Twitter AI Coding - 2026-05-27¶
1. What People Are Talking About¶
1.1 Antigravity moved from launch discourse to tutorial saturation and workflow recipes π‘¶
Google's May 19 launch was still the backdrop, but the higher-signal posts on May 27 were not launch announcements alone. They were tutorials, setup recipes, and workflow pairings. That matters because the feed treated Antigravity as something people wanted to operationalize immediately, not just admire.
@viktoroddy posted (986 likes, 21 replies, 58,698 views, 1,272 bookmarks) a 19-minute tutorial on building an animated site with Antigravity and GPT Image 2. The bookmark count is the clearest signal here: people were saving this as a workflow to copy, not just liking a launch clip.
@primemans argued (131 likes, 29 replies, 11,317 views, 83 bookmarks) that NotebookLM plus Antigravity was an underdiscussed combo. The main post was broad, but the reply thread got specific about autonomous research notebooks, custom business skills, context-aware dashboards, and automatic report or audio generation.
@googledevs announced (155 likes, 10 replies, 11,332 views, 38 bookmarks) Antigravity 2.0 as part of Google's developer update, while @RoundtableSpace amplified (80 likes, 7 replies, 48,780 views, 75 bookmarks) the shift with a four-hour Antigravity course. Long-form tutorial demand was one of the strongest recurring signals in the whole feed.

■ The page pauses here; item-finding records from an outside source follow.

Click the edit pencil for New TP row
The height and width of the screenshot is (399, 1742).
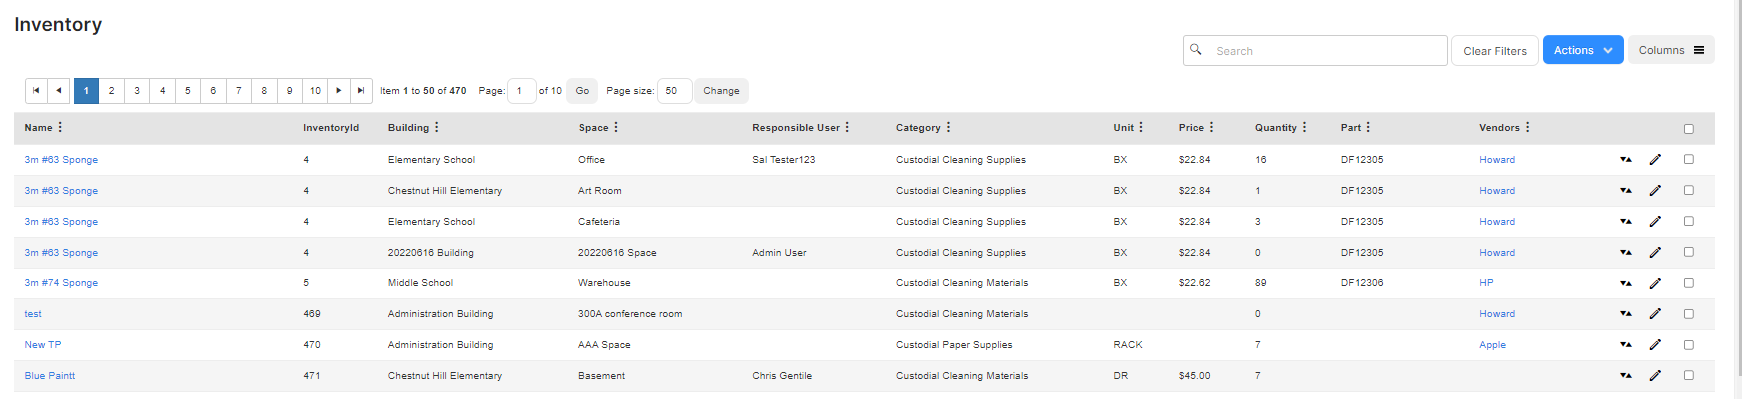coord(1655,345)
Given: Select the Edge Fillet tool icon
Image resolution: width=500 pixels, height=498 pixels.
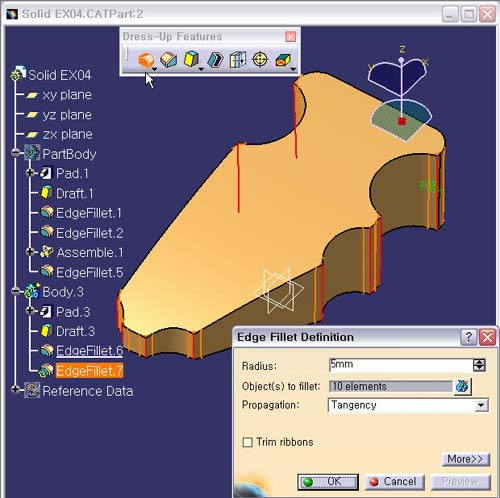Looking at the screenshot, I should (146, 60).
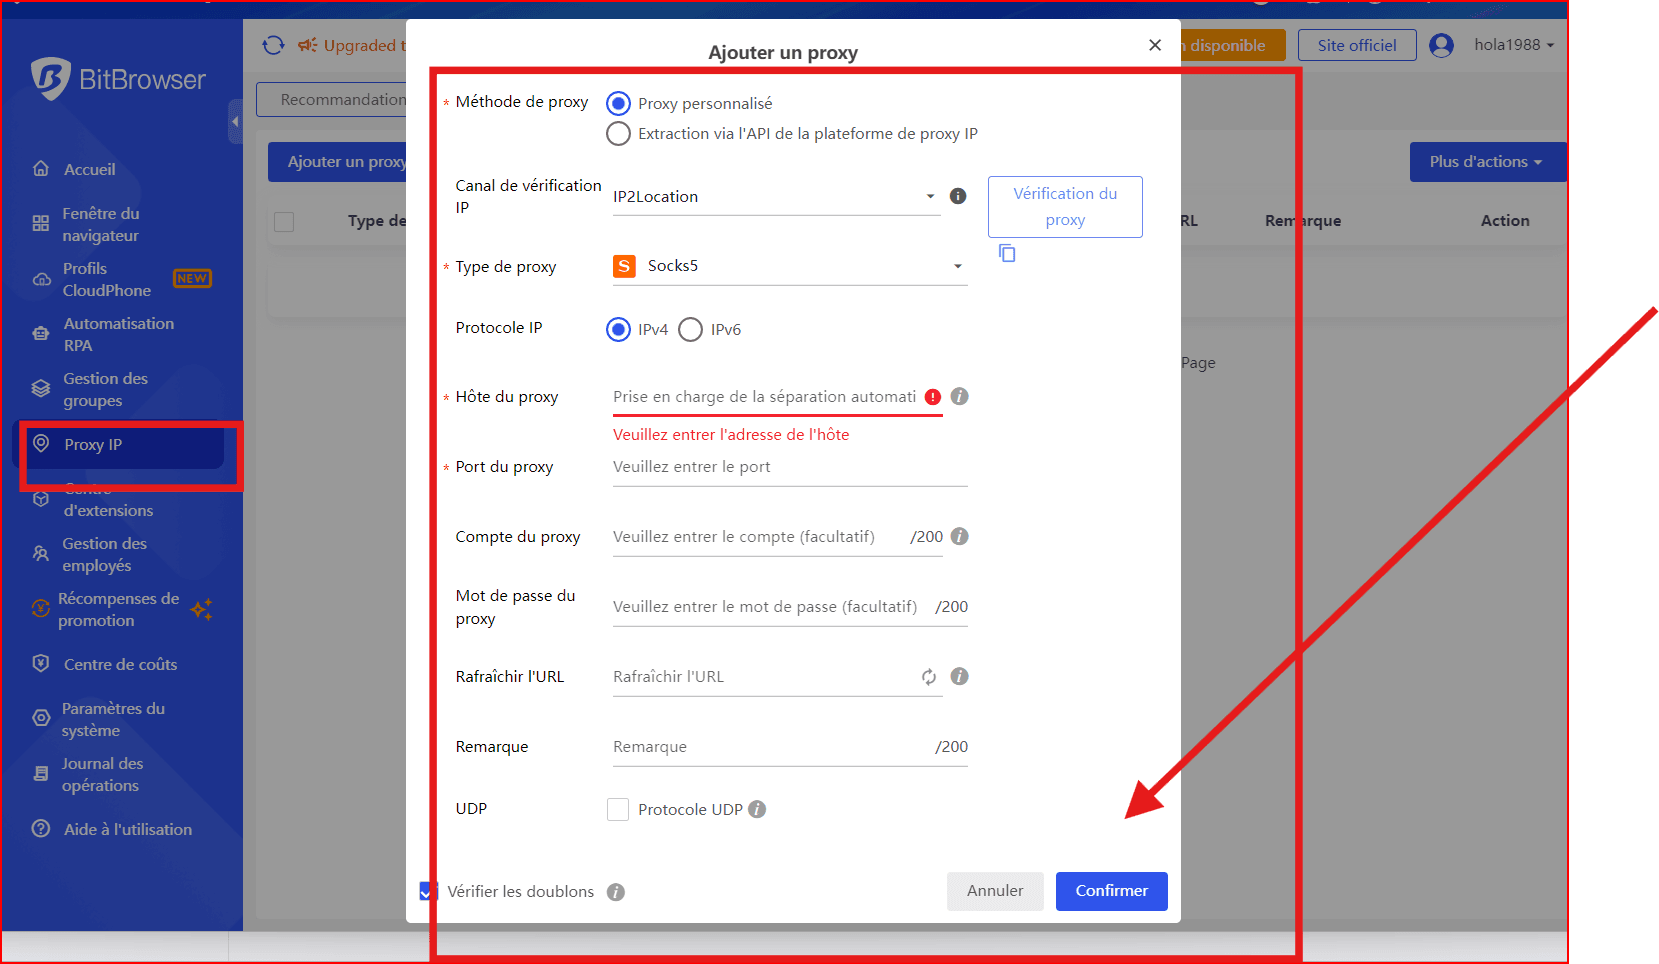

Discussion insight: Replies under the official Google post were split between excitement about local CLI agents and complaints about incompatibility, production readiness, and whether the newer model tradeoff was actually better. Antigravity won attention, but not unquestioned trust.
Comparison to prior day: On May 26, Antigravity discussion centered on migration from Gemini CLI and whether the transition was coherent. On May 27, the conversation shifted toward tutorials, copied workflows, and NotebookLM pairings.
1.2 Codex and Hermes reliability turned the feed into a repair log π‘¶
The biggest Codex cluster was not about a new benchmark. It was about agents breaking, users comparing symptoms, and power users publishing patches while upstream services changed underneath them. The tone was operational rather than aspirational.
@Teknium reported (624 likes, 90 replies, 31,781 views, 54 bookmarks) that OpenAI Codex OAuth issues had been fixed, but only after users ran hermes update. The replies showed that the recovery was not universal immediately, which kept the incident alive as a real operations thread rather than a closed status update.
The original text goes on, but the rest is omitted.